**QUÉ HACER:**
A. Transcribe del fragmento sobre el primer día de clases todo el pasaje que va desde "Pero ese primer" hasta "un curso similar.", ambos incluidos.
B. Para cada afirmación, indica con sí o no si concuerda con el fragmento sobre el primer día de clases y cita literalmente las palabras del fragmento que lo determinan: (i) el aire acondicionado no funciona porque se le asignó un control remoto de otra marca; (ii) el muchacho de ojos oscuros acababa de llegar de Venezuela; (iii) el curso pertenecía a la Maestría en Historia.

**FRAGMENTO DEL DOCUMENTO:**
.....

La vida tiene cosas raras si nos detenemos a observarla. Era el primer día de clases de un curso de la Maestría en Filosofía en la Universidad de la República, en la recién reciclada Casa de Posgrados de la Facultad de Humanidades y Ciencias de la Educación. El edificio es todo coqueto a la vista, pero el ruido que entra de la calle interrumpe varias veces el discurso, el aire acondicionado no funciona porque por error se le asignó un control remoto de otra marca, y las paredes, impecables, se descascaran al primer roce. Esto no es lo raro. Esto es a lo que estamos acostumbrados y contra lo que tendemos a despotricar. Uruguay es así, pensamos. Nada puede funcionar bien. Y lo tomamos como lo más normal, y a la vez, deprimente. Pero los uruguayos estamos habituados a vivir deprimidos, como si nos hubiera tocado nacer en el peor sitio del universo. Ironías y críticas salvajes circulan en rondas de mate y redes sociales. Así nos creemos: de los peores lugares del planeta.

Pero ese primer día había un muchacho de ojos oscuros, grandes y serenos, que miraba con expectativa los movimientos del aula, atento a cualquier aspecto que no le fuera usual. No tenía nada de raro hasta unos minutos después, cuando, durante las presentaciones, nos dijo en un adorable tono melodioso, como si un pájaro hubiera entrado de pronto por la ventana a romper con su canto el tedio de la formalidad de la clase, que acababa de llegar de Colombia. Eso ya fue un poco extraño y, agradecidos, en un rapto de novelería, le hicimos preguntas de diversa índole. Pero más extraña era la coincidencia de que yo estuviera organizando un viaje justamente a Colombia, para dictar un curso similar.

.....

**CONTENIDO DEL CONJUNTO:**
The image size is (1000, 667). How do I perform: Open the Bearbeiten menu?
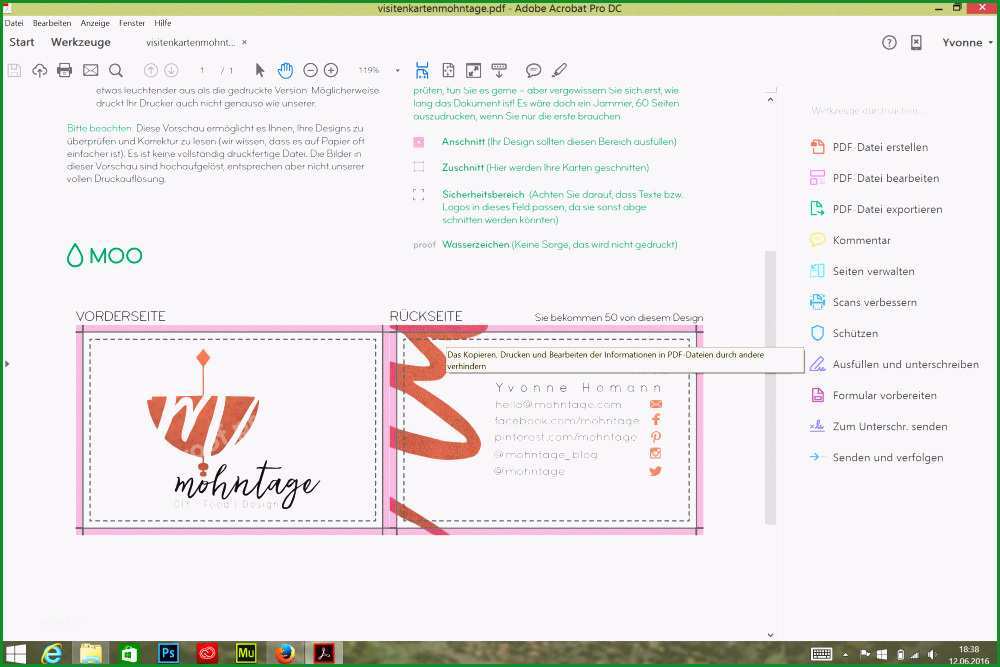pyautogui.click(x=52, y=23)
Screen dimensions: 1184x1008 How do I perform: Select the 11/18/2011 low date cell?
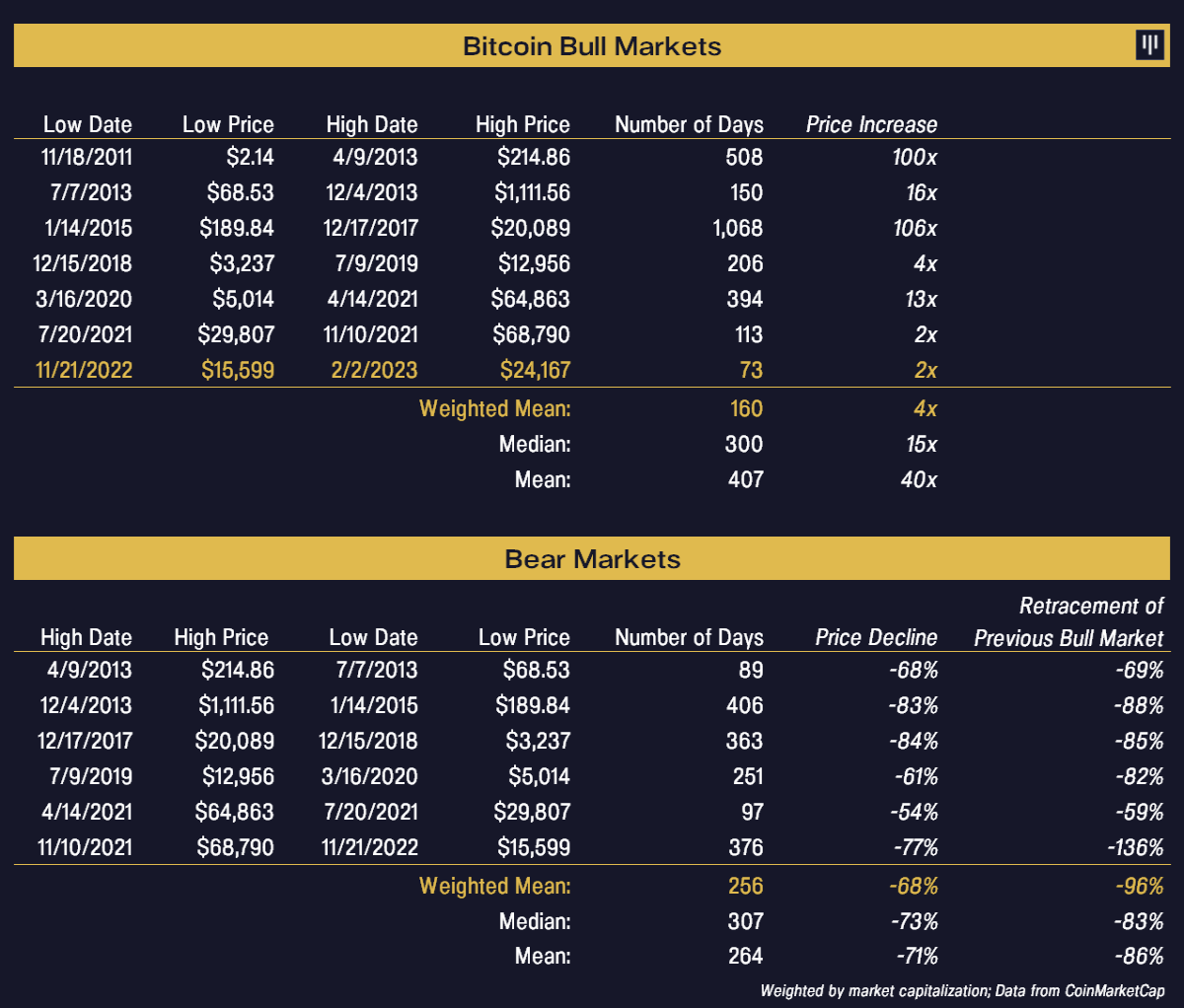tap(87, 157)
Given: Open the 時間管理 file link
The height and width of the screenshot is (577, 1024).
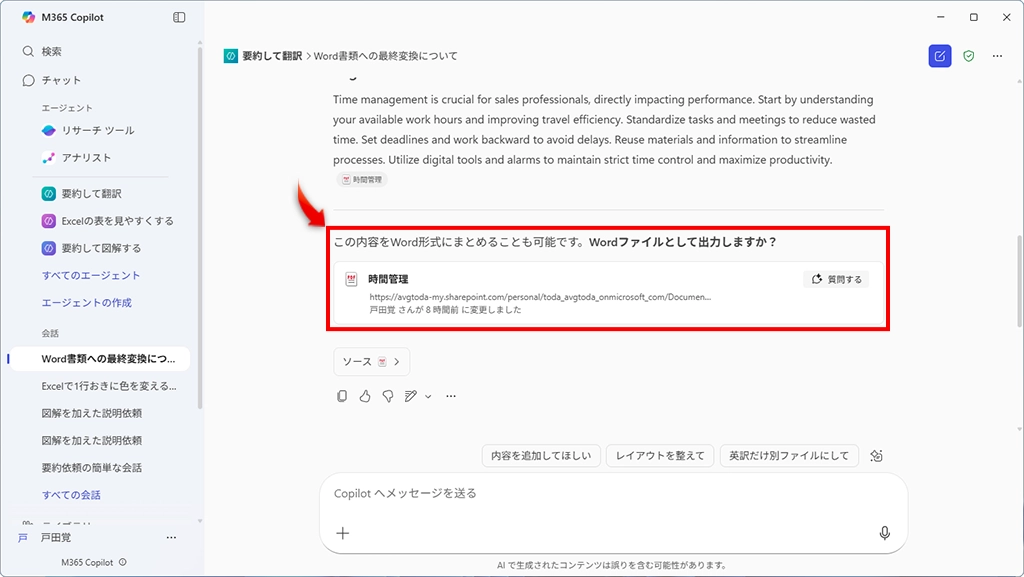Looking at the screenshot, I should [x=388, y=279].
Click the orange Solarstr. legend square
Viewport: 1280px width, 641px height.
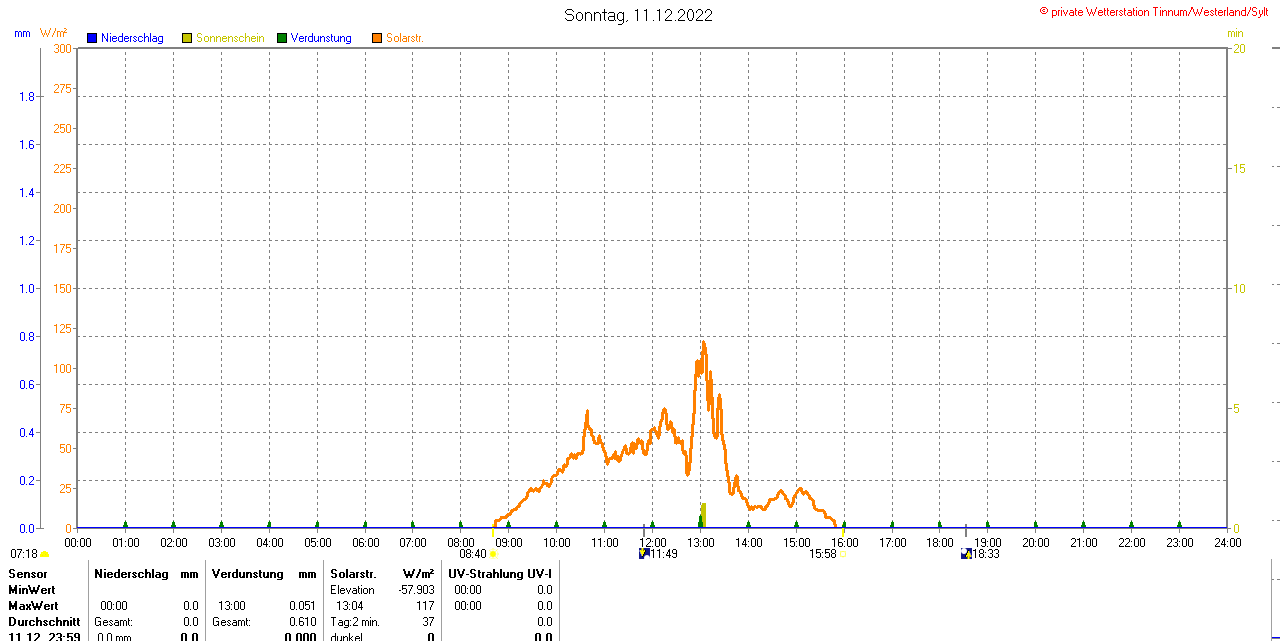(377, 38)
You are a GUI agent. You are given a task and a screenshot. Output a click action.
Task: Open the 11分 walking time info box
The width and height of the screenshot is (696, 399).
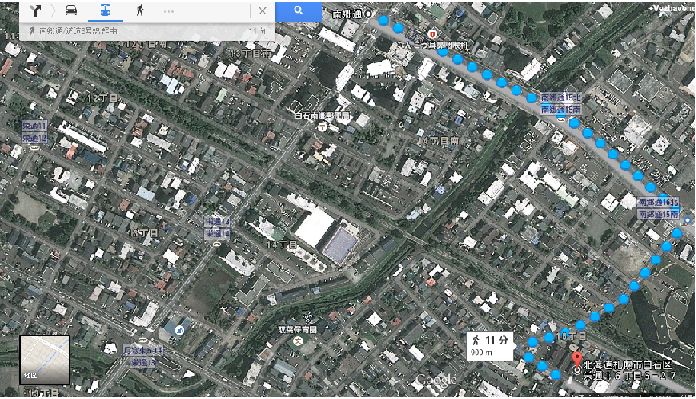pos(490,346)
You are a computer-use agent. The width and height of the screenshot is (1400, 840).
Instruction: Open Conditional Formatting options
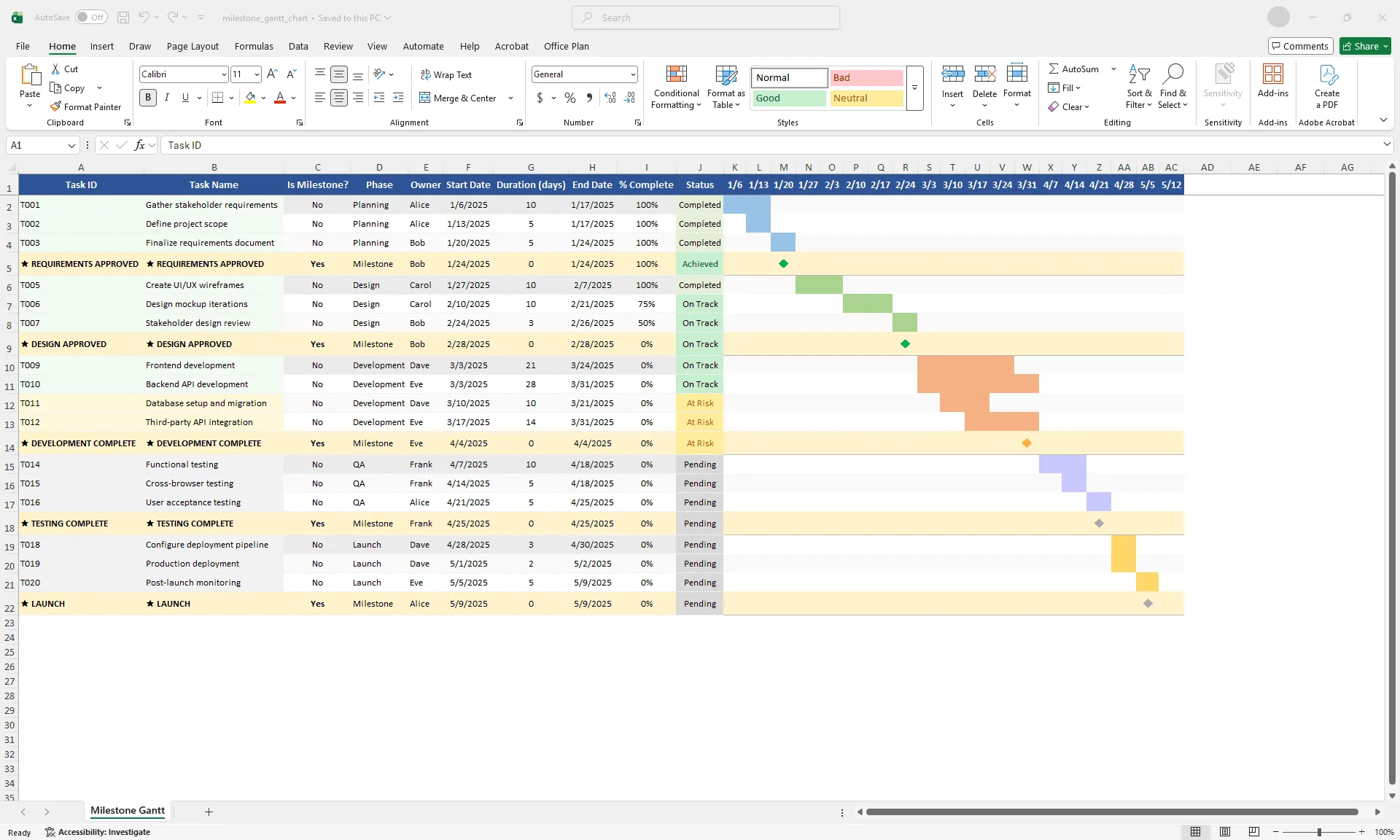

.....

**LAS RESPUESTAS:**
A.
Pero ese primer día había un muchacho de ojos oscuros, grandes y serenos, que miraba con expectativa los movimientos del aula, atento a cualquier aspecto que no le fuera usual. No tenía nada de raro hasta unos minutos después, cuando, durante las presentaciones, nos dijo en un adorable tono melodioso, como si un pájaro hubiera entrado de pronto por la ventana a romper con su canto el tedio de la formalidad de la clase, que acababa de llegar de Colombia. Eso ya fue un poco extraño y, agradecidos, en un rapto de novelería, le hicimos preguntas de diversa índole. Pero más extraña era la coincidencia de que yo estuviera organizando un viaje justamente a Colombia, para dictar un curso similar.

B.
(i) Sí: "el aire acondicionado no funciona porque por error se le asignó un control remoto de otra marca".
(ii) No: "acababa de llegar de Colombia".
(iii) No: "un curso de la Maestría en Filosofía".